Saved entries:
════════════════

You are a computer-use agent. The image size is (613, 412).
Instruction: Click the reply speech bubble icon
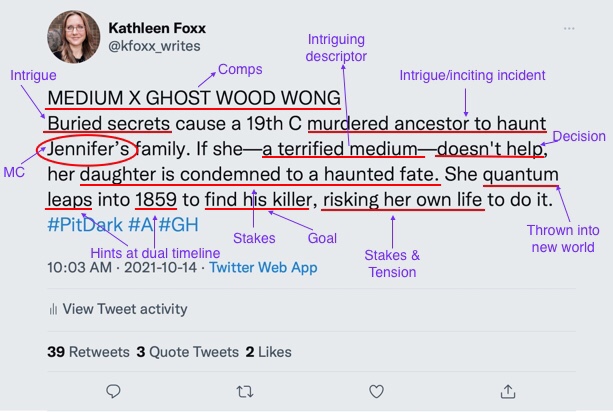pos(113,391)
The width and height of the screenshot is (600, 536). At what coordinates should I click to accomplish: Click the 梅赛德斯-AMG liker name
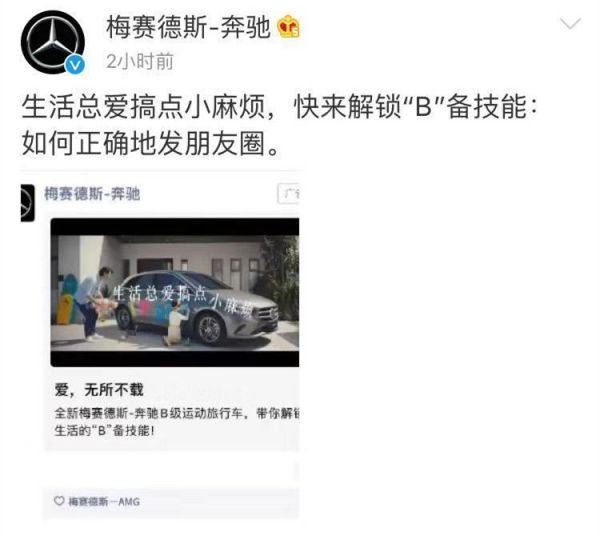(104, 501)
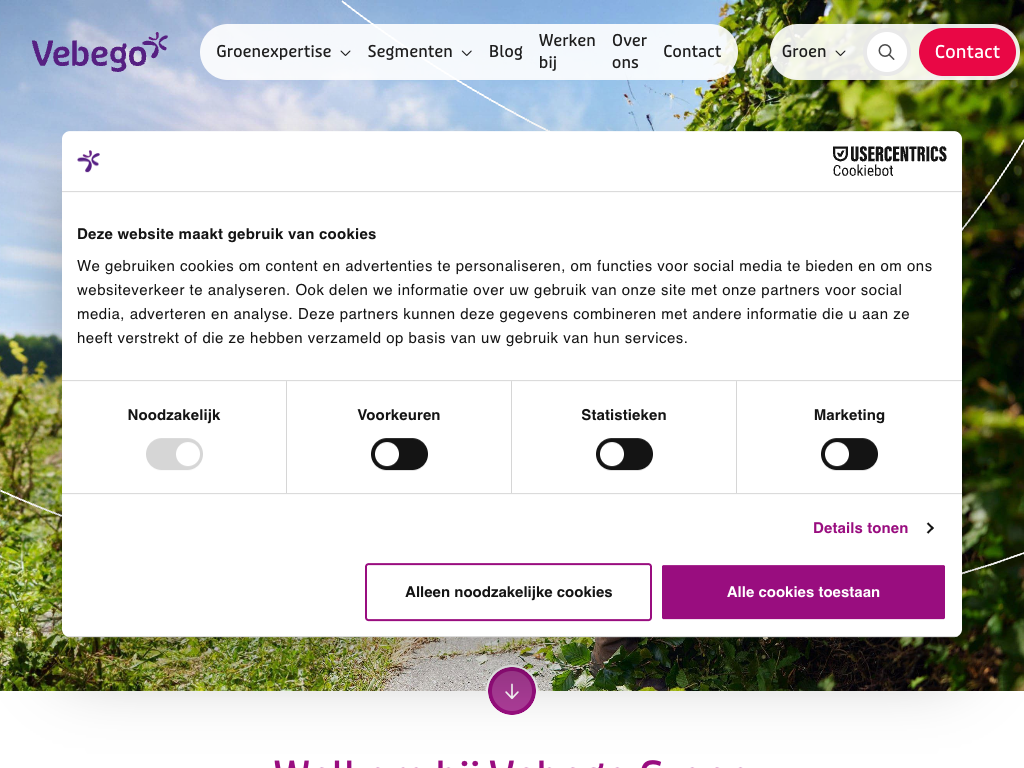Viewport: 1024px width, 768px height.
Task: Click the red Contact button
Action: tap(966, 52)
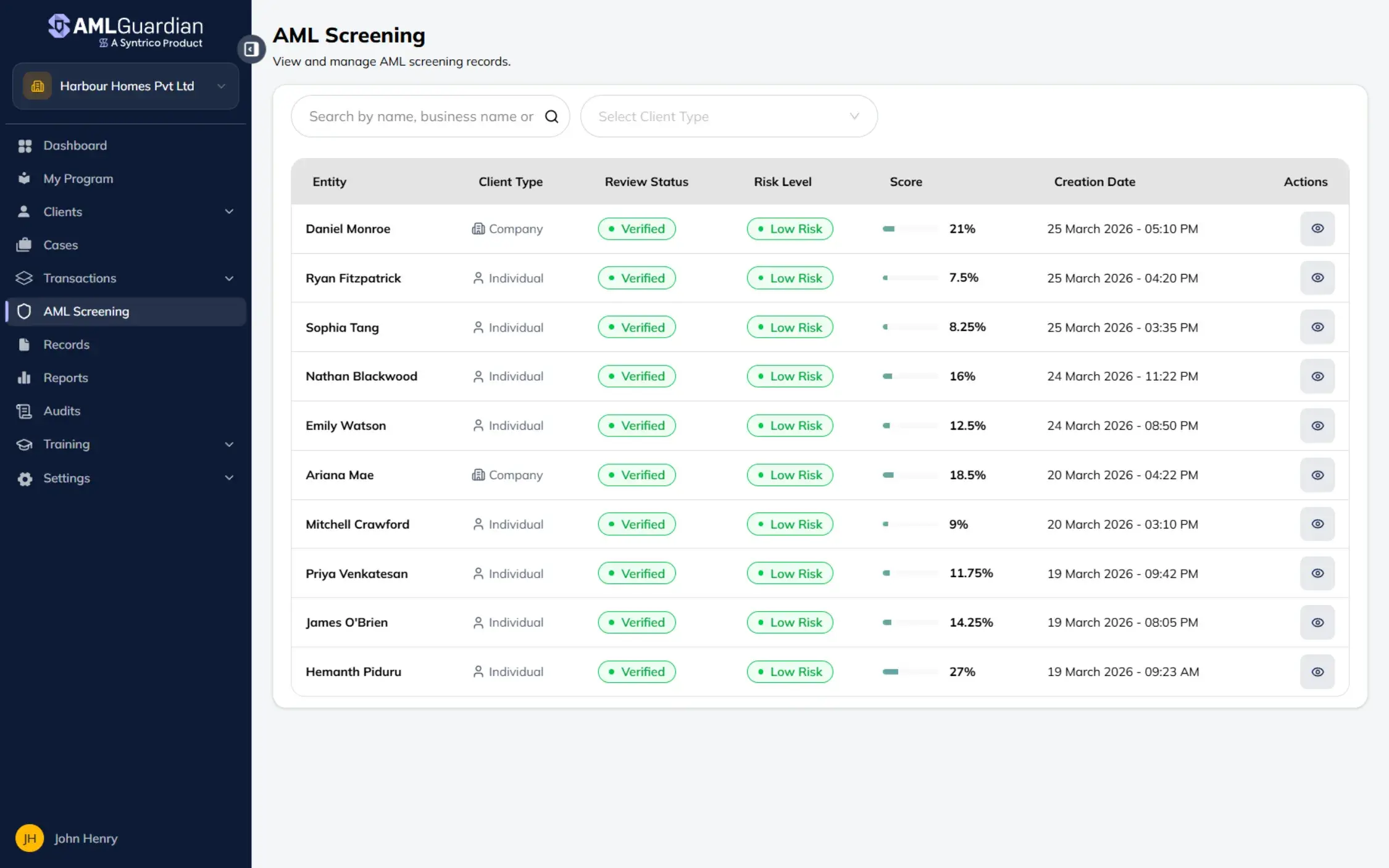The height and width of the screenshot is (868, 1389).
Task: View Emily Watson screening via eye icon
Action: point(1317,425)
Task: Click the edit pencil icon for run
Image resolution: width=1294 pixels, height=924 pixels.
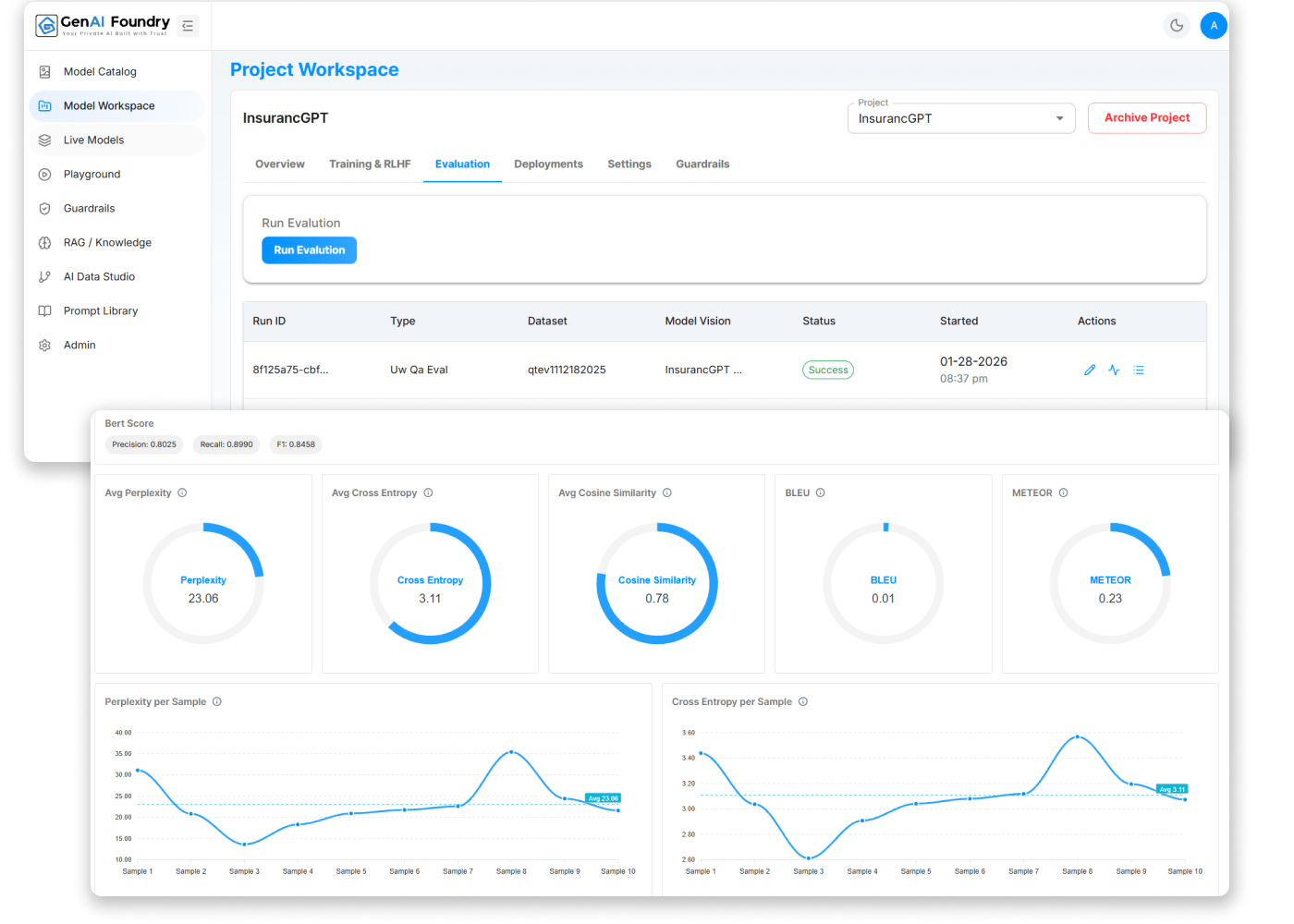Action: coord(1090,370)
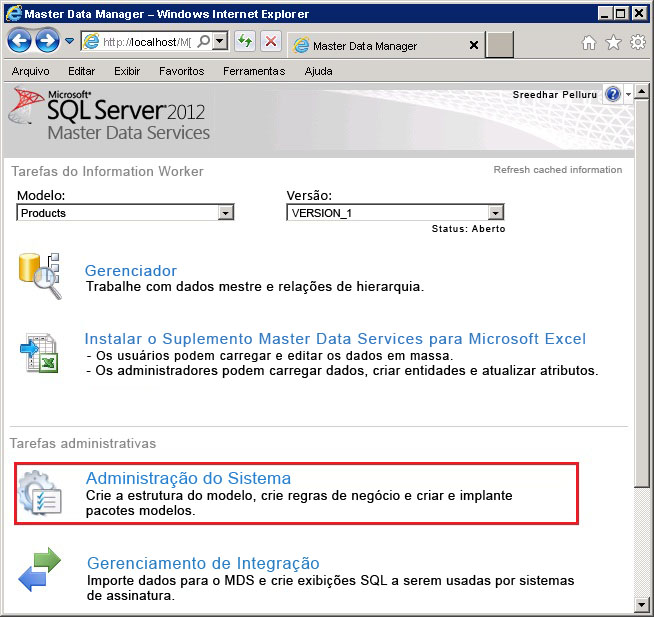The width and height of the screenshot is (654, 617).
Task: Click the Refresh page icon
Action: (x=244, y=42)
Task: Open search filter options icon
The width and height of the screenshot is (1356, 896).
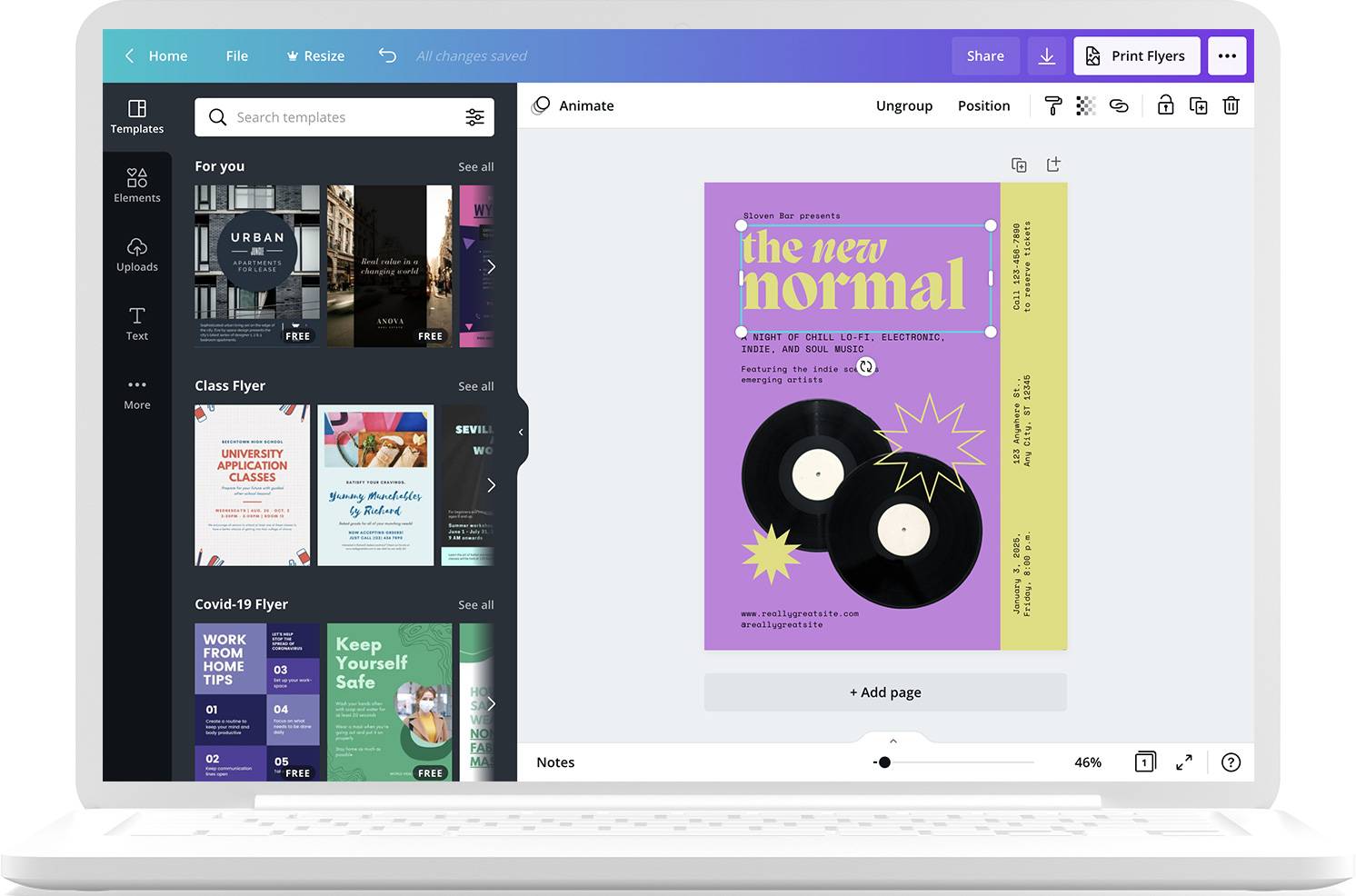Action: tap(474, 117)
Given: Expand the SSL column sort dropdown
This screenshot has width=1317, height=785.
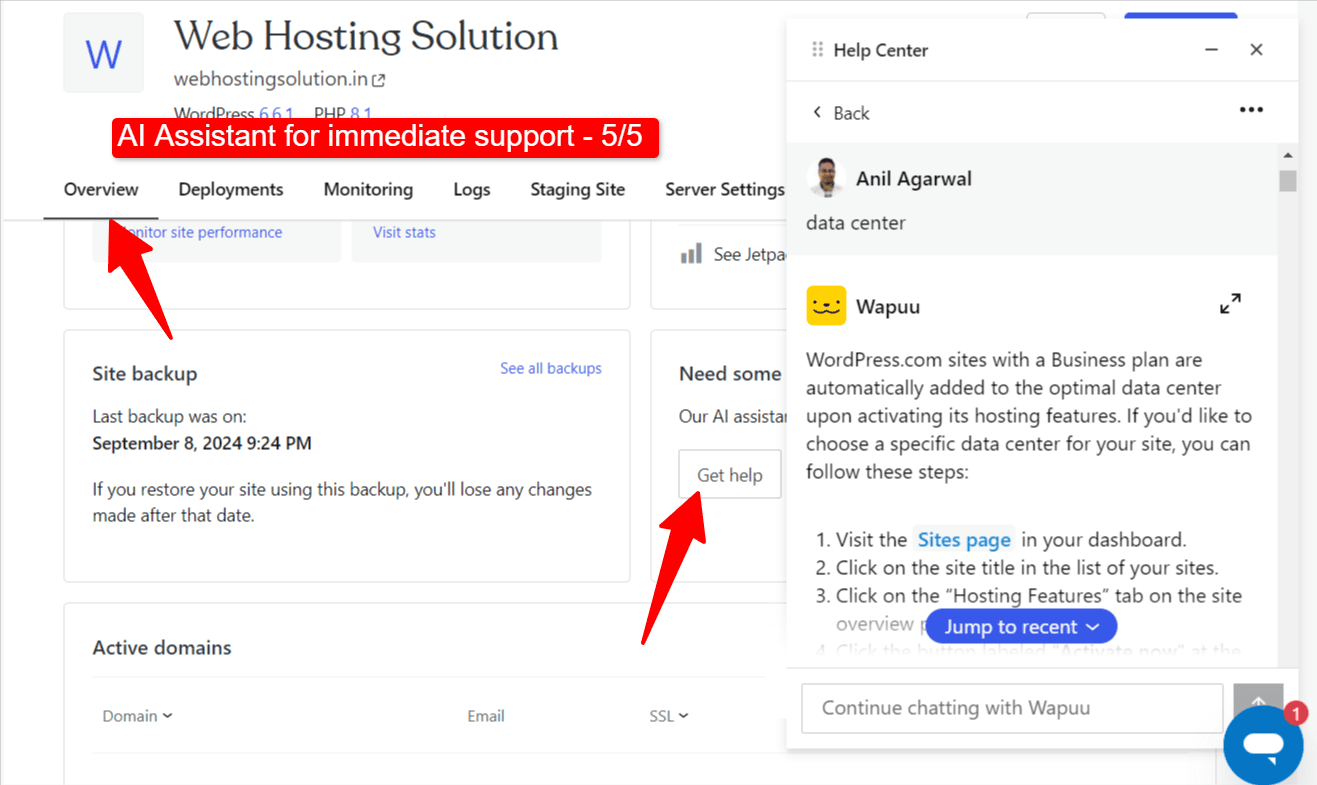Looking at the screenshot, I should (x=668, y=716).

════════════════

Problem to solve
The copy must start at the line containing "The width and height of the screenshot is (1356, 896)." and end at the last line of the data, matching each line exactly. It must hold no pictures.

Output
The width and height of the screenshot is (1356, 896).
Action: tap(474, 117)
Given: Expand the SSL column sort dropdown
This screenshot has width=1317, height=785.
Looking at the screenshot, I should (x=668, y=716).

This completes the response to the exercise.